Regards croisés avec Fabrice Vil

La culture du viol prend vie

Photo de la pièce Les glaces. Sur la photo: Valérie Laroche et Olivier Normand
Crédit photo: Suzane O’Neill

Je n’ai jamais pensé qu’une personne pourrait se glacer le sang avec humour. C’est pourtant ce qui m’est arrivé en lisant Les glaces, le texte de Rébecca Déraspe.

«Je ne sais pas exactement quand l’expression “culture du viol” a fait son entrée dans le lexique québécois. Par contre, je sais pourquoi elle me donne de l’urticaire. Et pourquoi, à mon avis, elle ne s’applique pas à nous.»

  • «Spotted» dans un journal populaire de «cheu nous» (excusez-moi l’anglicisme et le joual).

 

Quoi dire? Cette citation contient essentiellement trois choses. Premièrement, l’expression d’une incompréhension ou d’une ignorance («je ne sais pas»). Deuxièmement, la description d’une réaction («l’urticaire»). Troisièmement, une opinion («la culture du viol ne s’applique pas à nous»).

Commençons par le troisième aspect: je suis en profond désaccord avec l’opinion contenue dans cette citation.

Cela dit, je suis sensible à la réaction. Selon mon expérience, lorsque, dans la vie privée ou dans l’espace public, on tente d’identifier et de définir un phénomène qui se fond subtilement dans notre environnement, des réactions vives se manifestent. C’est parce que c’est bien difficile de parler de ce qui, pour certaines personnes, est littéralement imperceptible. Pour illustrer ce problème, certains auteurs parlent de la difficulté qu’aurait un poisson à parler de la température de l’eau. Le poisson ne sait même pas qu’il est dans l’eau.

De façon similaire, il semble donc difficile d’accepter la culture du viol, compte tenu des aspects intangibles de cette culture, mais aussi de sa gravité. Quoi? Une culture, chez nous, qui minimise, normalise ou encourage le viol? Me semble que nous devrions tous·tes en faire de l’urticaire.

D’où l’importance de la sensibilisation et de l’éducation, afin de répondre à l’ignorance et à l’incompréhension liées au phénomène. Pour étaler mon érudition de bobo de gauche de Montréal – Les glaces en parle de ça. Toute est dans toute –, je tiens à dire que je ne mecspliquerai pas la culture du viol.
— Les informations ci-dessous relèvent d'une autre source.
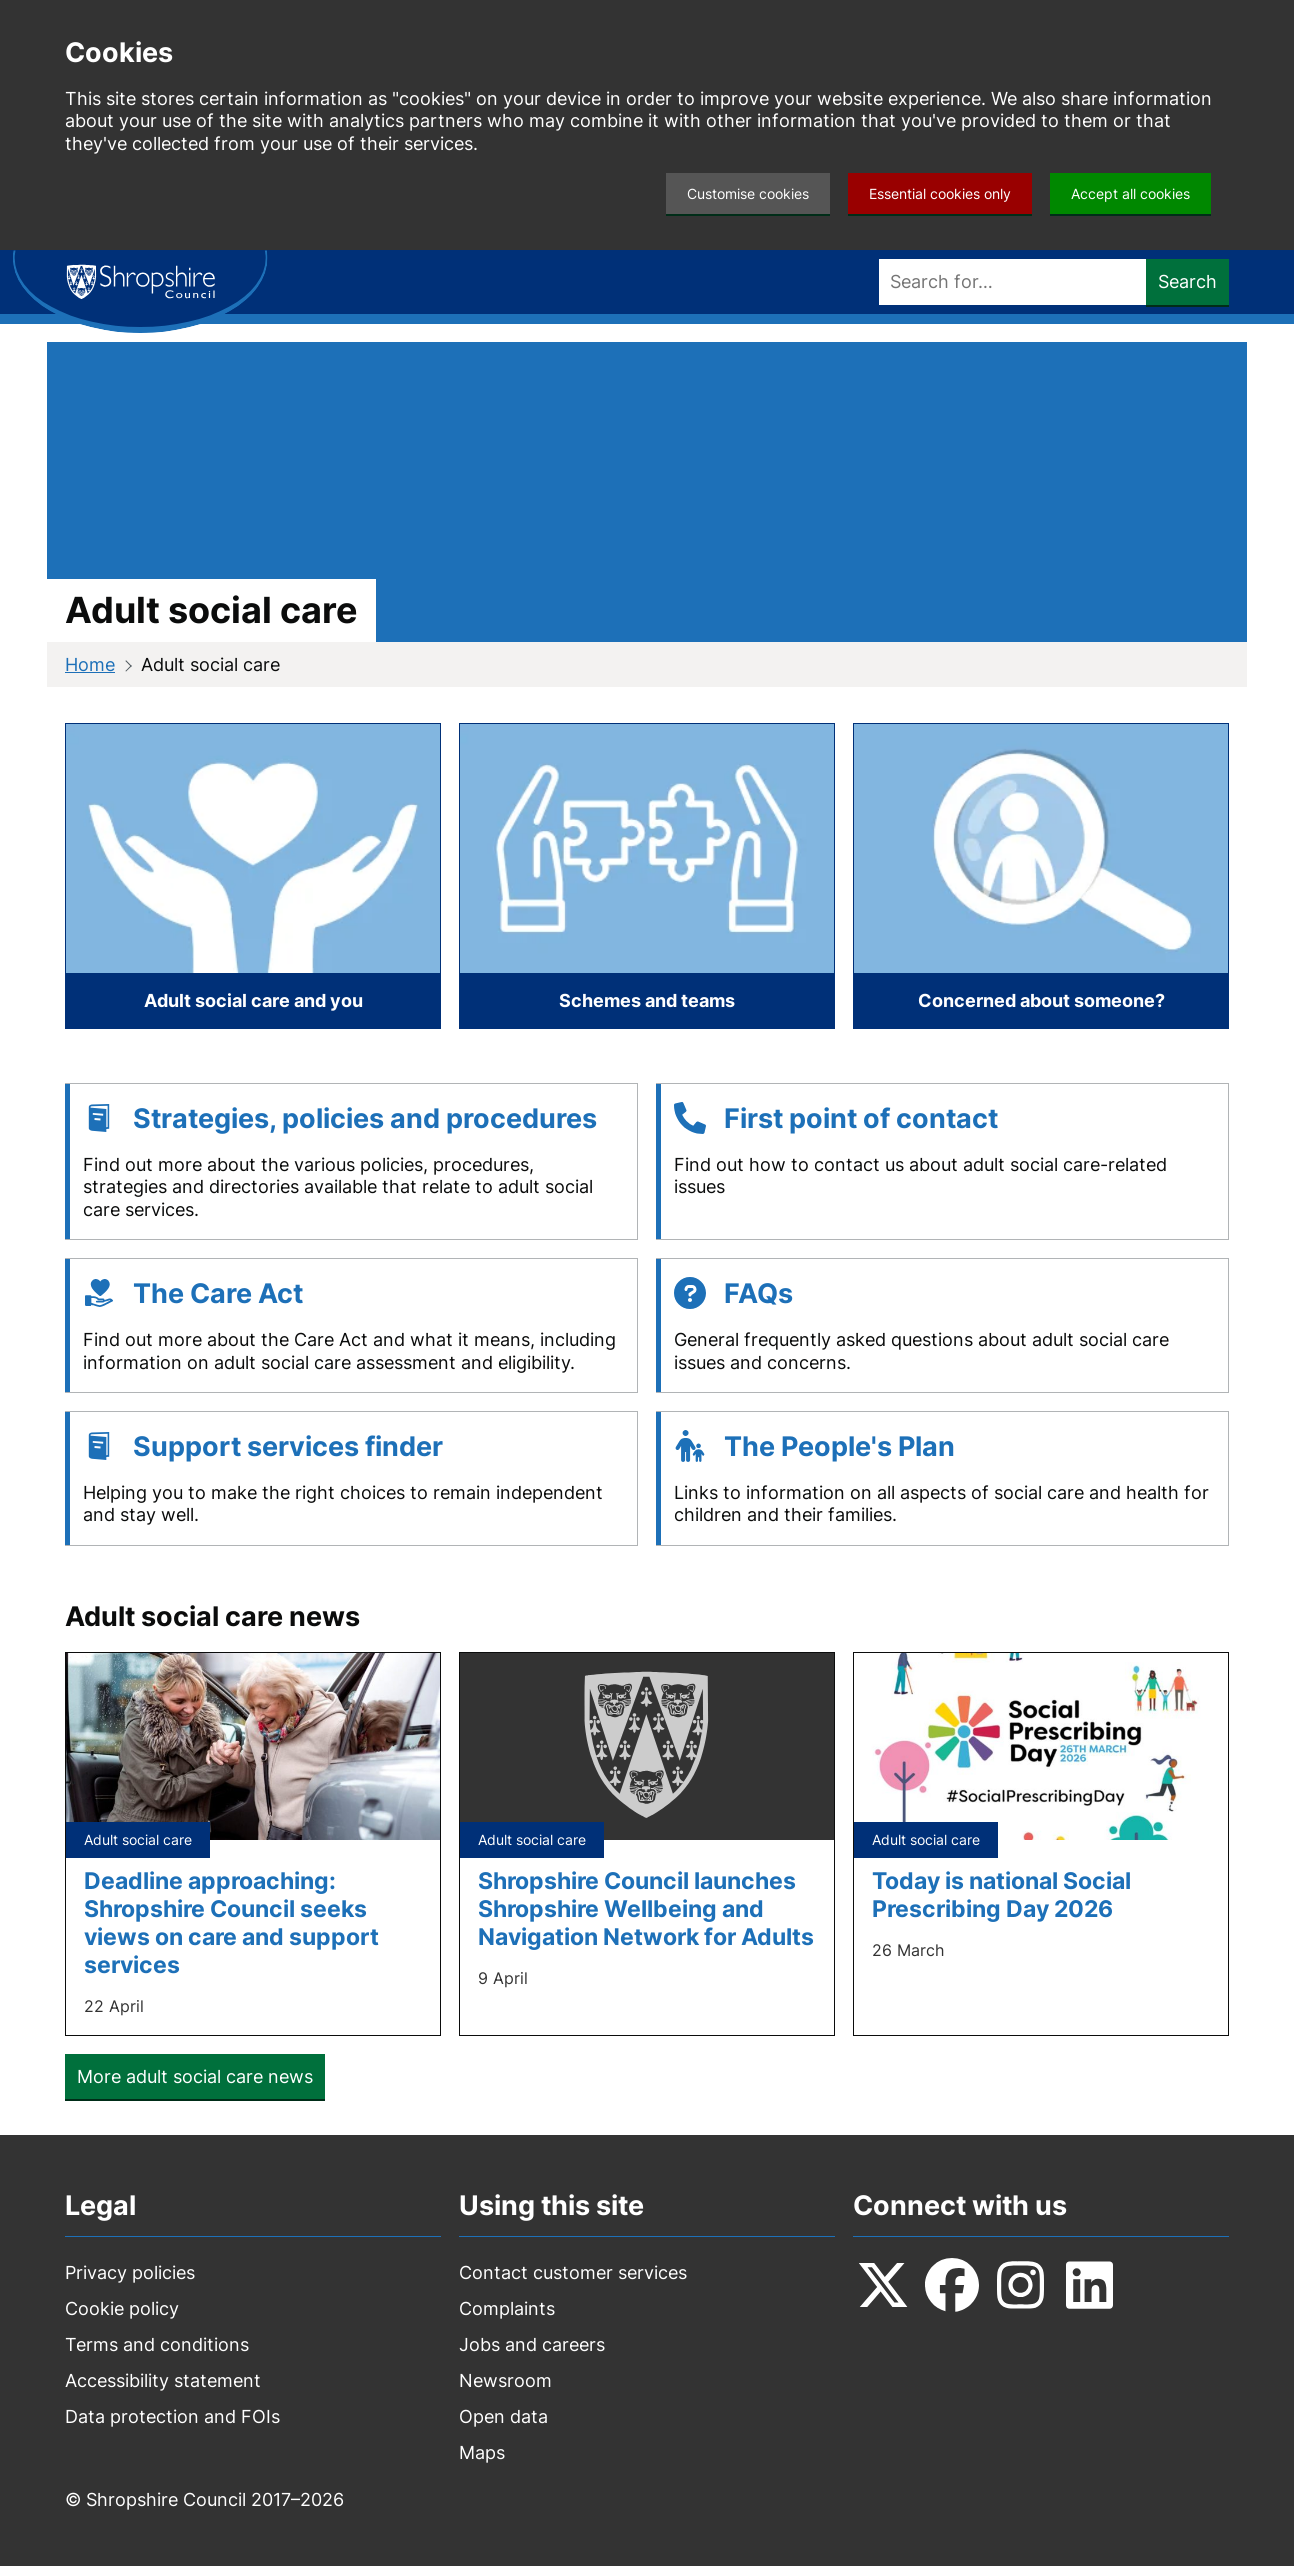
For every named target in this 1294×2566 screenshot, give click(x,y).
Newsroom (505, 2380)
Entendez-moi bien: je crois que nous, les hommes, devons parler ensemble de notre responsabilité vis-à-vis des violences physiques, psychologiques et sexuelles qui sévissent dans notre société. Cela étant dit, je crois que mon mecsplication, ici, serait bien moins savante que les ouvrages féministes sur la question. Je pense entre autres au travail de personnes comme Tarana Burke, à l’origine du mouvement #MeToo, ou encore de Martine Delvaux, qui m’a d’ailleurs précédée à La Licorne.
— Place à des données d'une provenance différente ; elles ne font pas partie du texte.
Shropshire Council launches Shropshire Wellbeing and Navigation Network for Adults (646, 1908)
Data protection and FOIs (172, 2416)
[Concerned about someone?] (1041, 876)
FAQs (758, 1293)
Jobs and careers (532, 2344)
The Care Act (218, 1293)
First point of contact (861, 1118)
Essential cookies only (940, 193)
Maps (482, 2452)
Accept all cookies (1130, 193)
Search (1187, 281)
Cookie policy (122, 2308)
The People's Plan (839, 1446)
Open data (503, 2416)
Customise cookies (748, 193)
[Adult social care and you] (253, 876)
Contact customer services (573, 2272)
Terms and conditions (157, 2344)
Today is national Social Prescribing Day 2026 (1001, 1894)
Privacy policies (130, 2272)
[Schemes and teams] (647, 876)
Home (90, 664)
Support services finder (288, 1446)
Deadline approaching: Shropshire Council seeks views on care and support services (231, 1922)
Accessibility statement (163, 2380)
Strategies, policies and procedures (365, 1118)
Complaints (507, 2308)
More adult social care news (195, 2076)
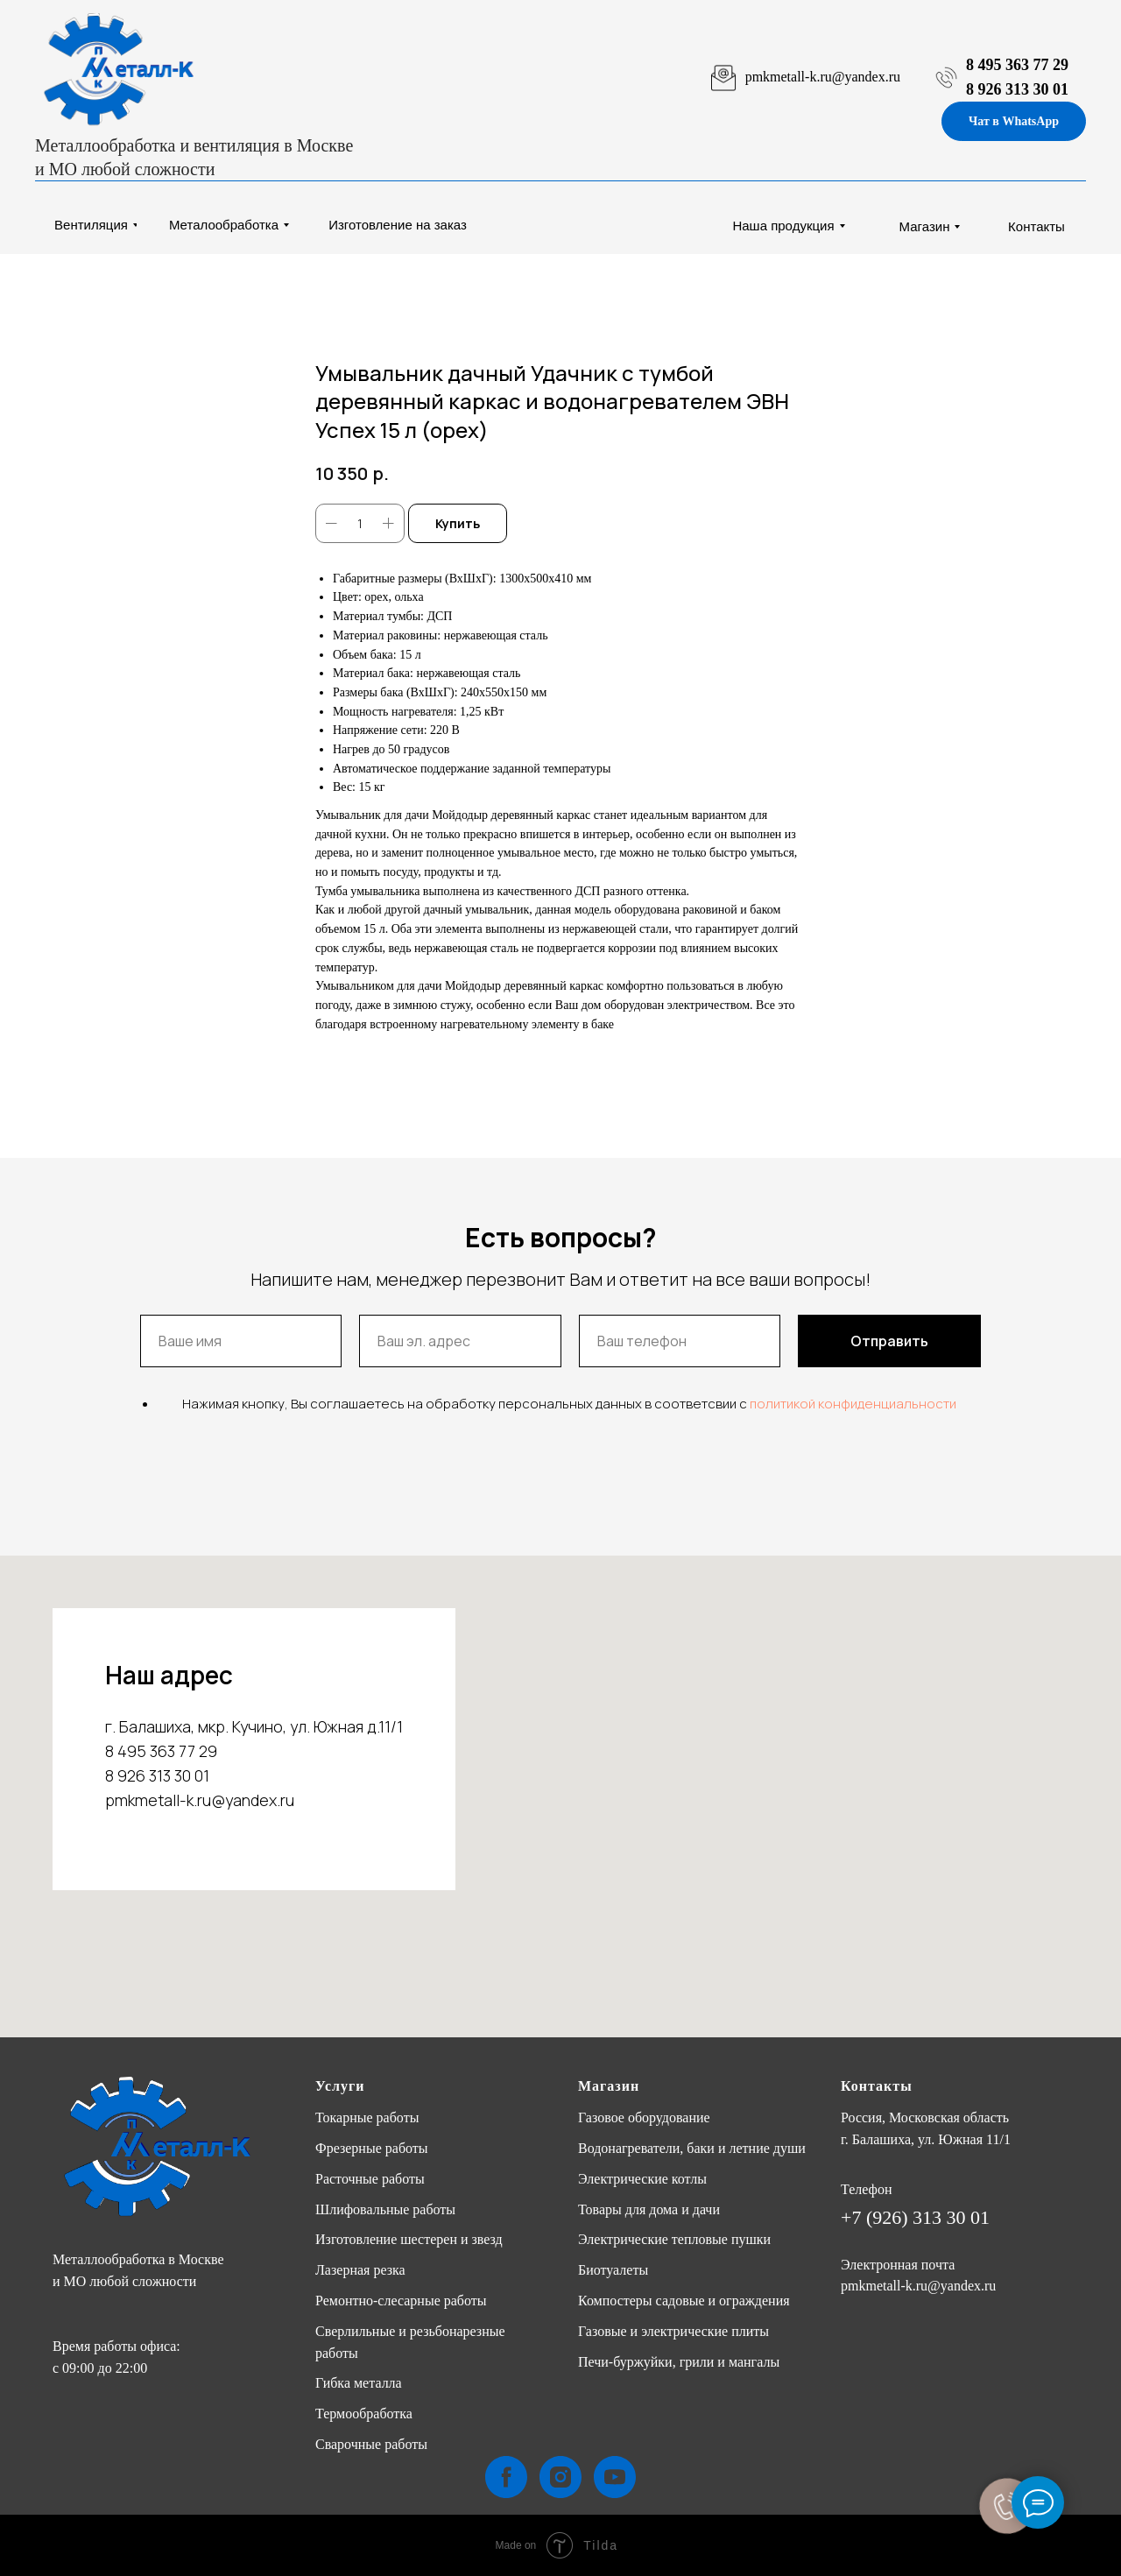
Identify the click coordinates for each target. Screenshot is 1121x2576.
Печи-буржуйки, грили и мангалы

J’aurais aussi, par mes propos, beaucoup moins d’impact qu’une histoire habilement racontée. Une histoire qui, tout en me tordant de rire, me donnerait des étourdissements par le sérieux de sa démarche. Une histoire qui, par la beauté, la souffrance et la complexité de ses personnages, me pognerait par les couilles pour me dire fermement: c’est de ça que les femmes parlent. Une histoire qui me glacerait le sang et m’ouvrirait davantage les yeux. Une histoire comme Les glaces, tiens.

J’ai lu le texte de la pièce. Merci à Noémie, Vincent, Marianne, Richard, Sébastien, Jeanne, Valérie et Théo, ces personnages qui m’ont invité à constater certaines évidences liées à la culture du viol, mais aussi à des nuances qui méritent d’être saisies afin d’asseoir l’idée que, oui, cette culture fait partie de notre humanité. L’amitié, l’amour, la famille, la parentalité, la jeunesse. Des thèmes liés à la culture du viol que nous observons à travers ces personnages.

La plume de Rébecca Déraspe, qui leur donne vie, mérite d’être saluée. Elle rend ainsi concret un phénomène systémique intangible, mais sévère. En même temps, je l’imagine écrire son texte, sourire léger en coin, en y insérant ici et là quelques lignes qui exposent comment nous sommes cons, parfois, les hommes. Surtout les citadins milléniaux qui, après quelques lectures et écoutes de balados, croyons avoir compris dans notre tête ce qu’est la vertu et peinons, dans la vraie vie, à dealer avec nos contradictions.

Le texte est magnifique et j’ai bien hâte de le voir livré sur les planches de La Licorne.